Among Italy's elite red grape varieties, Sangiovese has the perfect intersection of bright red fruit and savory earthiness and is responsible for the best red wines of Tuscany. While it is best known as the chief component of Chianti, it is also the main grape in Vino Nobile di Montepulciano and reaches the height of its power and intensity in the complex, long-lived Brunello di Montalcino. Somm Secret—Sangiovese doubles under the alias, Nielluccio, on the French island of Corsica where it produces distinctly floral and refreshing reds and rosés.
One of the first wine regions anywhere to be officially recognized and delimited, Chianti Classico is today what was originally defined simply as Chianti. Already identified by the early 18th century as a superior zone, the official name of Chianti was proclaimed upon the area surrounding the townships of Castellina, Radda and Gaiole, just north of Siena, by Cosimo III, Grand Duke of Tuscany in an official decree in 1716.
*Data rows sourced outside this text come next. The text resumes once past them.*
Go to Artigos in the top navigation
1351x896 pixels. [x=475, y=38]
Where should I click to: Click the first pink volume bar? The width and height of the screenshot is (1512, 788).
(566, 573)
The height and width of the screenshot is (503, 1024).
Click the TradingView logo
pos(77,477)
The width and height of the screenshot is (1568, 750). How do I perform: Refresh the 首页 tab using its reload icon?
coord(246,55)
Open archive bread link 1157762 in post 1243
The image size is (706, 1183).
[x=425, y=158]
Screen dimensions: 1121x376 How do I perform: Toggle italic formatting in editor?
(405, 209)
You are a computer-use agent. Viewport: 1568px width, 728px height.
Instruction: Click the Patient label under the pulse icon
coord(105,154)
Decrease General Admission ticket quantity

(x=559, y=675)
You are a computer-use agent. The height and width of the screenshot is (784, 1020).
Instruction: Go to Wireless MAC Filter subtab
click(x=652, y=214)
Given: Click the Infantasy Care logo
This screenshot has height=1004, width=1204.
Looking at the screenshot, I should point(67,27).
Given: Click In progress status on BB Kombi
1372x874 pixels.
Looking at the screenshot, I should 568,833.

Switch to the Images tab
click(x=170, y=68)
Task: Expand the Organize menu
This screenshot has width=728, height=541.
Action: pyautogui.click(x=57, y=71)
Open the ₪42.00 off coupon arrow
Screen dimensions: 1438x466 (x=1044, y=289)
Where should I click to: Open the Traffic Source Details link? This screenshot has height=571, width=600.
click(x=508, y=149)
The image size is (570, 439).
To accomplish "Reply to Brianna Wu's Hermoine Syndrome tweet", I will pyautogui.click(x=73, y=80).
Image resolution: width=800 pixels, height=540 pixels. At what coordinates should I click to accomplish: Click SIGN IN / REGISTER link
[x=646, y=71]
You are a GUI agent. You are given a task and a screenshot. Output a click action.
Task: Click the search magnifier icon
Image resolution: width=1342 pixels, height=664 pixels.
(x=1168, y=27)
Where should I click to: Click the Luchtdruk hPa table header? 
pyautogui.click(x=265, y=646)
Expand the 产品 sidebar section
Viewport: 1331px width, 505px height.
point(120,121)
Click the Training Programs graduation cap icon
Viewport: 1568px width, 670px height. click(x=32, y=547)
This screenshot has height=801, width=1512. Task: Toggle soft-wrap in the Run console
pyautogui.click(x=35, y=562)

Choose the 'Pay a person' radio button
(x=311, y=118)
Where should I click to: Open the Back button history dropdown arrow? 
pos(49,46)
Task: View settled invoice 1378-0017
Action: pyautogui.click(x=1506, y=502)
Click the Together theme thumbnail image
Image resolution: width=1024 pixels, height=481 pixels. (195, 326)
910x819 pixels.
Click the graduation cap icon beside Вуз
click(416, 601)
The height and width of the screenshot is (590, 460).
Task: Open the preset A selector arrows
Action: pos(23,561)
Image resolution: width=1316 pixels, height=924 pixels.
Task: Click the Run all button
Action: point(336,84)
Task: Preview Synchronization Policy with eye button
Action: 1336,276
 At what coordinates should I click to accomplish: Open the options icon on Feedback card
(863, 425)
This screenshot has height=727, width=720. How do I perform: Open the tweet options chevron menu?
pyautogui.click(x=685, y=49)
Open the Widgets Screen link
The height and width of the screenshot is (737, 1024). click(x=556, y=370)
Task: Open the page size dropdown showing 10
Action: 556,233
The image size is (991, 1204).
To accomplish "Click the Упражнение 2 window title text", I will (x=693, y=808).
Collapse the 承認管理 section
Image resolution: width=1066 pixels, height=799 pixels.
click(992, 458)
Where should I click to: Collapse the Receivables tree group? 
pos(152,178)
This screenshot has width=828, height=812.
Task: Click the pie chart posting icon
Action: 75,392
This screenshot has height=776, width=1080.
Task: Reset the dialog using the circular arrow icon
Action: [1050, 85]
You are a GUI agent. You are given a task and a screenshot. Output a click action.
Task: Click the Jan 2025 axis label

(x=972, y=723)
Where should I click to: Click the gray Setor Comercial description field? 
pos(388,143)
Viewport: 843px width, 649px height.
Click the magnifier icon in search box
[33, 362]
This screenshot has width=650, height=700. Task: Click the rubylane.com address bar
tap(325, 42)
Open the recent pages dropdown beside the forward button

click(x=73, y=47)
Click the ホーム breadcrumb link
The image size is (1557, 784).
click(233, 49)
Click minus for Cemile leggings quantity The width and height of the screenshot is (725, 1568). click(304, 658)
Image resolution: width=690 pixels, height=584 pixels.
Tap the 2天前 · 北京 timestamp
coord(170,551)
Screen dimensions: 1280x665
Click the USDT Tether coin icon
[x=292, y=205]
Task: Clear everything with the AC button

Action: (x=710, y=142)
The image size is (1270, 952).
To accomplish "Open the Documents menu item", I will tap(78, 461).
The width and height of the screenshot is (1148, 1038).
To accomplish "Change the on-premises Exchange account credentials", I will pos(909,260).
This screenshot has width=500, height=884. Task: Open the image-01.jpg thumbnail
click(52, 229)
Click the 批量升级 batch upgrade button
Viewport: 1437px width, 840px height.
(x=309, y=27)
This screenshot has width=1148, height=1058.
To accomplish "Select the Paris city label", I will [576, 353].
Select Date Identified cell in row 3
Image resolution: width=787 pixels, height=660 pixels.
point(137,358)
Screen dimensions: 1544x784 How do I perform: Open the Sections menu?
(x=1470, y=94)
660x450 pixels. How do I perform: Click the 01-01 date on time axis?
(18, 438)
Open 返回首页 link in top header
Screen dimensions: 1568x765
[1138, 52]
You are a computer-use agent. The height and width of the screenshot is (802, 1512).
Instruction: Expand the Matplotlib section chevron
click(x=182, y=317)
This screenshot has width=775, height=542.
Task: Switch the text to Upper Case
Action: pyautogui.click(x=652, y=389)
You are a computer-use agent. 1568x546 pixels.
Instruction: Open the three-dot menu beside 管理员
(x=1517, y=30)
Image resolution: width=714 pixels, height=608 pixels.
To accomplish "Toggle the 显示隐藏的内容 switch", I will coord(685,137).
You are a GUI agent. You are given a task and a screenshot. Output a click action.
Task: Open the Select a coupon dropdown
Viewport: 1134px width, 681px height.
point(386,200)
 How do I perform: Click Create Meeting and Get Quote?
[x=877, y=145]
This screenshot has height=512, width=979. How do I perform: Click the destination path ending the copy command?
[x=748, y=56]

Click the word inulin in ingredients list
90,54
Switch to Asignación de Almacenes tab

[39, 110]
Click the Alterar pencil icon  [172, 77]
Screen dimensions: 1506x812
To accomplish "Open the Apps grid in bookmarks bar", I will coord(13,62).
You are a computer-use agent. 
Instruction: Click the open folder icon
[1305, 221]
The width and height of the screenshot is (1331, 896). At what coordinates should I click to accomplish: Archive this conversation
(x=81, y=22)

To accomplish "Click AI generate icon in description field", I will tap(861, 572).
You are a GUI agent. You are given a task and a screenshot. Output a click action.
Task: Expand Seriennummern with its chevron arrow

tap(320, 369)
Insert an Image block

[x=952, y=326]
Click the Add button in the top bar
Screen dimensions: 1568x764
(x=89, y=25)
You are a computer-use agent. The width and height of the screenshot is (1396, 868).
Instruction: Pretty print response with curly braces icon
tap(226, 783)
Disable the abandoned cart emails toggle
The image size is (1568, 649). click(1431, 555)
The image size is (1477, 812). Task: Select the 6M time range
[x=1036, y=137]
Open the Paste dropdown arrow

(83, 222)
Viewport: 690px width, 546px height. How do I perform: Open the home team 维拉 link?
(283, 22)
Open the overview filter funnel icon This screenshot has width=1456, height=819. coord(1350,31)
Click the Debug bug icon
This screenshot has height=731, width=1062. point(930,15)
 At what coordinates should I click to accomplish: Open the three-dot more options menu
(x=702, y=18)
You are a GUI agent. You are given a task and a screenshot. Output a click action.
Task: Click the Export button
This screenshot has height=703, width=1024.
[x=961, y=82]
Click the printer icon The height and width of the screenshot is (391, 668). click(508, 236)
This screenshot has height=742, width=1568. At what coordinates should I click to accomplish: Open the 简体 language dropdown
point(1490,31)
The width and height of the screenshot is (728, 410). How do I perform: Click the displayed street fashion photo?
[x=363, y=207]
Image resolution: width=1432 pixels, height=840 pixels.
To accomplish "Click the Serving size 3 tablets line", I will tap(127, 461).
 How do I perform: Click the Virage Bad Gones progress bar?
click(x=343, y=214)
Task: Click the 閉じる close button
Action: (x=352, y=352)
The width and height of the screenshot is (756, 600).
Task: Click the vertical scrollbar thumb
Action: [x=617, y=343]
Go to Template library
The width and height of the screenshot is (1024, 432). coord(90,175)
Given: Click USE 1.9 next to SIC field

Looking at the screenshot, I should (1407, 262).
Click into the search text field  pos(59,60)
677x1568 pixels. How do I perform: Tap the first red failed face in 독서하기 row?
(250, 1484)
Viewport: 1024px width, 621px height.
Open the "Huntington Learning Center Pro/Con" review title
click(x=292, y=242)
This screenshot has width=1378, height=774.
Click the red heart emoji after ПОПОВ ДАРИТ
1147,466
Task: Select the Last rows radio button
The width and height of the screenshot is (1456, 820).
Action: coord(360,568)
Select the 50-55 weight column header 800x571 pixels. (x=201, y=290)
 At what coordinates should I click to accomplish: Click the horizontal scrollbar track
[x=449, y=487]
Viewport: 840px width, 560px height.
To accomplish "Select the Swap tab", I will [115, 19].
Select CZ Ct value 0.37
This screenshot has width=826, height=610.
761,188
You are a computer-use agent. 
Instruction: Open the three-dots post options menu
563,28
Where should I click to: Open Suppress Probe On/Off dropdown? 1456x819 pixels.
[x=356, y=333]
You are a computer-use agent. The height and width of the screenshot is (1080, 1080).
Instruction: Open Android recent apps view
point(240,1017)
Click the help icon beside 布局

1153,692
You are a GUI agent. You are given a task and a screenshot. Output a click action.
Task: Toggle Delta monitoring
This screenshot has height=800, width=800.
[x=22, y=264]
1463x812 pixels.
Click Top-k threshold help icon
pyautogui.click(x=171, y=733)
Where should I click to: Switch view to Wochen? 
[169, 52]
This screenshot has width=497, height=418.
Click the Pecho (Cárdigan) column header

However, by the 1930s the Italian government had appended this historic zone with additonal land in order to capitalize on the Chianti name. It wasn’t until 1996 that Chianti Classico became autonomous once again when the government granted a separate DOCG (Denominazione di Origine Controllata e Garantita) to its borders. Ever since, Chianti Classico considers itself no longer a subzone of Chianti.
Many Classicos are today made of 100% Sangiovese but can include up to 20% of other approved varieties grown within the Classico borders. The best Classicos will have a bright acidity, supple tannins and be full-bodied with plenty of ripe fruit (plums, black cherry, blackberry). Also common among the best Classicos are expressive notes of cedar, dried herbs, fennel, balsamic or tobacco.